▸ Source extract:
++++++++++++++++++++
Roman Lazarevich Karmen (real name Efraim Leyzorovich Korenman) (;  – 28 April 1978) was a Soviet film director, war cinematographer, documentary filmmaker, journalist, screenwriter, pedagogue and publicist.

Biography
Karmen was born to a Jewish family in Odessa. His father was the writer Lazar Karmen (real name Leyzor Korenman) and his mother was the translator Dina Leypuner.

Communist propaganda
Karmen was a Communist, and roamed the world portraying the Spanish Civil War, the battles for Moscow and Leningrad in World War II, the First Indochina War, and the rise of Communism in South East Asia in the 1950s and in South America during the 1960s.

Karmen was also granted personal access to the emergence of Communist leaders China's Mao Zedong, Vietnam's Ho Chi Minh and Cuba's Fidel Castro, and Chile's socialist president Salvador Allende.

Style
Karmen's documentary methods were both influential and controversial; his renowned technical ability captured the emotion of war and the repetition of key shots and framings between film projects became a hallmark, but he would often blur the lines of Cinéma vérité by restaging key battles, including the lifting of the siege of Leningrad (Ленинград в борьбе, 1942), the Viet Minh victory at the battle of Dien Bien Phu (Вьетнам, 1955), and the 1956 landing in Cuba of militants led by Fidel Castro, re-enacted as a first person documentary.
++++++++++++++++++++
▸ Entries:
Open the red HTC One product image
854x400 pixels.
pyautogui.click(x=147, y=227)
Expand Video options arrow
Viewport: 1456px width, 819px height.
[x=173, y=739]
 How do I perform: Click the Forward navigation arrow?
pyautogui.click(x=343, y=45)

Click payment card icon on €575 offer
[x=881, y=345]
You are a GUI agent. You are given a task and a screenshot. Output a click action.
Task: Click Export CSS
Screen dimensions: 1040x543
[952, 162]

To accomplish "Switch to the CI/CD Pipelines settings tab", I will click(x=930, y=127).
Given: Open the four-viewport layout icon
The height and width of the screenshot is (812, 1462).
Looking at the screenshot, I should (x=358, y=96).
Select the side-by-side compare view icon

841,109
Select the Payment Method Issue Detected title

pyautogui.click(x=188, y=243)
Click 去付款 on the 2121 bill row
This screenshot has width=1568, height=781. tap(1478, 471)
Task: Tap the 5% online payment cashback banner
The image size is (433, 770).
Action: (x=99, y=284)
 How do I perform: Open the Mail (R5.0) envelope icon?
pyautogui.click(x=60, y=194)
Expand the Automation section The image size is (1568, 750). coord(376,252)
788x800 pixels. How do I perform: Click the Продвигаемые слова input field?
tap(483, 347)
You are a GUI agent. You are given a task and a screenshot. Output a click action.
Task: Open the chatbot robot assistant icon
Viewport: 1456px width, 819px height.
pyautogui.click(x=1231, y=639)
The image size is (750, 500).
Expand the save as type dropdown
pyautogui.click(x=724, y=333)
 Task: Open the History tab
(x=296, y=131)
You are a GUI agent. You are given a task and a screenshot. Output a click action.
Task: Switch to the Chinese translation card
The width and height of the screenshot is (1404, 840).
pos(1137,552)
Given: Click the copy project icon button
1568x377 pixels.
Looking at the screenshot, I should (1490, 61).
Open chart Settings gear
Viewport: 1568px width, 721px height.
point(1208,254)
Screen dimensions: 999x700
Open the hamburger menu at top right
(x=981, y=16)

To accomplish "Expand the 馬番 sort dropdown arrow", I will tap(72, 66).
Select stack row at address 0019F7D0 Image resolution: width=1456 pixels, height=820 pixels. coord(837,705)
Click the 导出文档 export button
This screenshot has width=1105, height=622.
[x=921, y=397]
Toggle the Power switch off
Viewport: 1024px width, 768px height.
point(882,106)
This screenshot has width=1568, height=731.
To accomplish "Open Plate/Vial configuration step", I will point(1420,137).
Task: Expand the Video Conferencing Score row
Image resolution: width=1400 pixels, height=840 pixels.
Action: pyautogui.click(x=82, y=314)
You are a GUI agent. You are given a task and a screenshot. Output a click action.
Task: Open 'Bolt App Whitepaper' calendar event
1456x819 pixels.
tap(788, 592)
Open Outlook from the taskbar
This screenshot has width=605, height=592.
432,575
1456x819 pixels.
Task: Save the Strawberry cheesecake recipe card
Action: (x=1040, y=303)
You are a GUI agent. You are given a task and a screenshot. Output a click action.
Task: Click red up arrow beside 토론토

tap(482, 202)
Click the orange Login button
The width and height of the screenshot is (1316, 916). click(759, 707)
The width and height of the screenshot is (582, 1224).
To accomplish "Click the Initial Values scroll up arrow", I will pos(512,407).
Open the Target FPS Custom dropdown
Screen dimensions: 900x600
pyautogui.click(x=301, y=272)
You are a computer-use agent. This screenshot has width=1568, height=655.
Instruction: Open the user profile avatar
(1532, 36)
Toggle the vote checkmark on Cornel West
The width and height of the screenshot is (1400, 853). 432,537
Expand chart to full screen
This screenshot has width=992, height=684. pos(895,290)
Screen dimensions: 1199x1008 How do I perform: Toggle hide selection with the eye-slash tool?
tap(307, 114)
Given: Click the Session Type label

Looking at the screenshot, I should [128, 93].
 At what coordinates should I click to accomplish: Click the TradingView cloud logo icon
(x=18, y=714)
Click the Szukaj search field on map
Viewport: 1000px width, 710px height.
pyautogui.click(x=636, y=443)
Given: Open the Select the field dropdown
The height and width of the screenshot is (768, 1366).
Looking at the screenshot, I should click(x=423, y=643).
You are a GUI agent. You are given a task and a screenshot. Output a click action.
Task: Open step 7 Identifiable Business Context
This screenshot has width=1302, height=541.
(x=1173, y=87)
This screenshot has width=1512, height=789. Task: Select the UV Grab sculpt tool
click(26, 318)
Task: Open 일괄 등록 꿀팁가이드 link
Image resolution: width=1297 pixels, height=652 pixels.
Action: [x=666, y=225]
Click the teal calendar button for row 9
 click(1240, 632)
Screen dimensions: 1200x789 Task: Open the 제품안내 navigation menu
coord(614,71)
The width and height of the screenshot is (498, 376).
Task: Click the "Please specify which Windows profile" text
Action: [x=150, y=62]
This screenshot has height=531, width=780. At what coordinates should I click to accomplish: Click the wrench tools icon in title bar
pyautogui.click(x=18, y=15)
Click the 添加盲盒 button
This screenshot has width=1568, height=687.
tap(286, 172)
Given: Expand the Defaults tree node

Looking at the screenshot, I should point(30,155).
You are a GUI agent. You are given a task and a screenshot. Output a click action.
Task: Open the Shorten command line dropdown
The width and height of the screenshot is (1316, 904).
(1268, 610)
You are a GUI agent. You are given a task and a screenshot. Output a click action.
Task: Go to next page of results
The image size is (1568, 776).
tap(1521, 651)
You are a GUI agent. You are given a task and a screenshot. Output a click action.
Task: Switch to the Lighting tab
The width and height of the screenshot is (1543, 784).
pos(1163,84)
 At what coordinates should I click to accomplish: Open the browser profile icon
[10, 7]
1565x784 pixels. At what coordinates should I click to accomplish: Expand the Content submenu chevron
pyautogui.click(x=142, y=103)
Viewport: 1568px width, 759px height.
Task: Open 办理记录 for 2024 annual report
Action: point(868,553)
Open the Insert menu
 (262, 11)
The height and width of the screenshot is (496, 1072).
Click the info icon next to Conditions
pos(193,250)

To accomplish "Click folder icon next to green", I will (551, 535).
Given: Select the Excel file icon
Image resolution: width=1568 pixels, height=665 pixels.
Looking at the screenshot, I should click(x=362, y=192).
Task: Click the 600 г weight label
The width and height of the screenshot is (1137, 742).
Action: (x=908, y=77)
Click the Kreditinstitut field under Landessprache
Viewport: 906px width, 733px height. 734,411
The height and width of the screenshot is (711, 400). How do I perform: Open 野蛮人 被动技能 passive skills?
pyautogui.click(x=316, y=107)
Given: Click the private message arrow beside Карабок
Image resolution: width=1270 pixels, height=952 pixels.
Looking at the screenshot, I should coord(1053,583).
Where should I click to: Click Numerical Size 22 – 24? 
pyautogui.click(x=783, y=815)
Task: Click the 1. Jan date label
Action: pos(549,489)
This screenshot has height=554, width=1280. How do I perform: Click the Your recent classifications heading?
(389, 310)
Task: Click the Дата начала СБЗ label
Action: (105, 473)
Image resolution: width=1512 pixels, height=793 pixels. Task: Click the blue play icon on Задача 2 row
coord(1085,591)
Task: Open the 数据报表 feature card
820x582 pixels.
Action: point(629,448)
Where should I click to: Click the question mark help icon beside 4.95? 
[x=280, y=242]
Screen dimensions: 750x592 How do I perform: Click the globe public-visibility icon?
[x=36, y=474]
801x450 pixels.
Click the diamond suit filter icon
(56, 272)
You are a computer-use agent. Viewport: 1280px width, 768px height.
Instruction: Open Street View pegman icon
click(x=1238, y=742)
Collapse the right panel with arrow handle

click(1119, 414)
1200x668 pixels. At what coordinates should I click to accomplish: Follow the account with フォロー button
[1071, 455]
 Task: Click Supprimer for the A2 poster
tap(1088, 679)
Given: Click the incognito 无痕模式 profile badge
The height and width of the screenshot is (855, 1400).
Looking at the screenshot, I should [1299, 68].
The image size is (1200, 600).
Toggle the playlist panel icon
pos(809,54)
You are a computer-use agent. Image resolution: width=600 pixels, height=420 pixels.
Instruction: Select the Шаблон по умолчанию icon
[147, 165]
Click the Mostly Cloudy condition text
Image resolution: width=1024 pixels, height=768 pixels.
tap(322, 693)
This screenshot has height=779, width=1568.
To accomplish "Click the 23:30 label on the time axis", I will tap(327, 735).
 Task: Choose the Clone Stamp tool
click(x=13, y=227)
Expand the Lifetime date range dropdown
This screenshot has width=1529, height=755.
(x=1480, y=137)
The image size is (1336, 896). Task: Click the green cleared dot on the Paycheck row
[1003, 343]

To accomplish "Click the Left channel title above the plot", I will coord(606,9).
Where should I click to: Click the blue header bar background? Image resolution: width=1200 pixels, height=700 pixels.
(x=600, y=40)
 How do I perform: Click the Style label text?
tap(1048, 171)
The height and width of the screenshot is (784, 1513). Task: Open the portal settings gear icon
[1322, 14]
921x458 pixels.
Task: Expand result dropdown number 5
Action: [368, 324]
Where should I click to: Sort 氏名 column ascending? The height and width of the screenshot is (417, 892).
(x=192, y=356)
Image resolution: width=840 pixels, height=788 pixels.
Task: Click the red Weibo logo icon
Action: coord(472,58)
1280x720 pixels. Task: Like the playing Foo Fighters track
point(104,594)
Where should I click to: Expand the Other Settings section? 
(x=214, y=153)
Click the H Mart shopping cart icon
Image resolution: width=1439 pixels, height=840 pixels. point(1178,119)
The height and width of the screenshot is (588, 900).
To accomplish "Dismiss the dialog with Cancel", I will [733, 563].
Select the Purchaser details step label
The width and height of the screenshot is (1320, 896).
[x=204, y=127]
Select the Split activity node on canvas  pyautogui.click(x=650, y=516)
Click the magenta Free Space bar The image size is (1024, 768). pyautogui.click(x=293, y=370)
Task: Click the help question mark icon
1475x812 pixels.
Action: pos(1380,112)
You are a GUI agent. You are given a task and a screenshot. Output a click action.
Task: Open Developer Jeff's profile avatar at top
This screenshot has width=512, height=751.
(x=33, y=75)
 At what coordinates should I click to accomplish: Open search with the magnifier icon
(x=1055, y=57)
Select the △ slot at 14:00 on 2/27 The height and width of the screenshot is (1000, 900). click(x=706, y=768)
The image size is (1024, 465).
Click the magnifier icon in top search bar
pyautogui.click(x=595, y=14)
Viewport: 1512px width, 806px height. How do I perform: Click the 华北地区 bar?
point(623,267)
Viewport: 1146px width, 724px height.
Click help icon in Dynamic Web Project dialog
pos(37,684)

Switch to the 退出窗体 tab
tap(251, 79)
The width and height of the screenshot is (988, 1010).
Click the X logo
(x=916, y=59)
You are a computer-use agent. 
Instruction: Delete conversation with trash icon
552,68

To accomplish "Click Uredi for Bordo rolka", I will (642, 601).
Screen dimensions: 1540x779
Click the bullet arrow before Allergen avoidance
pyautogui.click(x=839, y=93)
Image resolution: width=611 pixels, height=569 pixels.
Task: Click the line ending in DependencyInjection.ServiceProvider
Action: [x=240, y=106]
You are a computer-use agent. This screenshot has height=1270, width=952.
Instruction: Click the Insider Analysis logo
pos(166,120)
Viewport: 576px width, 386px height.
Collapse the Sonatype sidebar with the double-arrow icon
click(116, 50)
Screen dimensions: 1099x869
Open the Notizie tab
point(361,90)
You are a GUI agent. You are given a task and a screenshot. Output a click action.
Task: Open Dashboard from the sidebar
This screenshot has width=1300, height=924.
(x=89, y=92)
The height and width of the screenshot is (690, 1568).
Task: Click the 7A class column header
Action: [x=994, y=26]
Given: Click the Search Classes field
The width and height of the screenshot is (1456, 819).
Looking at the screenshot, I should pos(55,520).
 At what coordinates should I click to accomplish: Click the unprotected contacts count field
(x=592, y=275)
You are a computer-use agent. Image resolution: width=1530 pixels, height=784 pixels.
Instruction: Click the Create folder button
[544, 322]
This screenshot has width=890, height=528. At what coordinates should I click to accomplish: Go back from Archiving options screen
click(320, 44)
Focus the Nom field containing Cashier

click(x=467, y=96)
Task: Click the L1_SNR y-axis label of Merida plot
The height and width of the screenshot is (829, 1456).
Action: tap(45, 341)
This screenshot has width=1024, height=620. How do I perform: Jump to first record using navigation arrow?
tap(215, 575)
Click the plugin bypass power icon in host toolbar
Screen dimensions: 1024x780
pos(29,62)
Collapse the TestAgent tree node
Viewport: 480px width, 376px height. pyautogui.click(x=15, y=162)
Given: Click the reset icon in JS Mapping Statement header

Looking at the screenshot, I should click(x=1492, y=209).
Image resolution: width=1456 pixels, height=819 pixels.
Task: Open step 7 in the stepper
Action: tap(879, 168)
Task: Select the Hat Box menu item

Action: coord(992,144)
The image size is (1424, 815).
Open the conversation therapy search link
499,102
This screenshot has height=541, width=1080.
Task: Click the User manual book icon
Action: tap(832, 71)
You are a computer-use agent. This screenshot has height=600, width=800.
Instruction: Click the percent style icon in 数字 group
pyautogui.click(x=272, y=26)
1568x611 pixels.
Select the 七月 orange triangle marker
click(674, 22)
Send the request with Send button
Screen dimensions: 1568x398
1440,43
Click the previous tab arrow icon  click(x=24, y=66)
++++++++++++++++++++
▸ What to work on: From the Roman Karmen biography, extract word for word the part that opens with the words containing "Communist propaganda" and closes with "president Salvador Allende.". Rely only on the Roman Karmen biography when completing this work.

▸ Response below:
Communist propaganda
Karmen was a Communist, and roamed the world portraying the Spanish Civil War, the battles for Moscow and Leningrad in World War II, the First Indochina War, and the rise of Communism in South East Asia in the 1950s and in South America during the 1960s.

Karmen was also granted personal access to the emergence of Communist leaders China's Mao Zedong, Vietnam's Ho Chi Minh and Cuba's Fidel Castro, and Chile's socialist president Salvador Allende.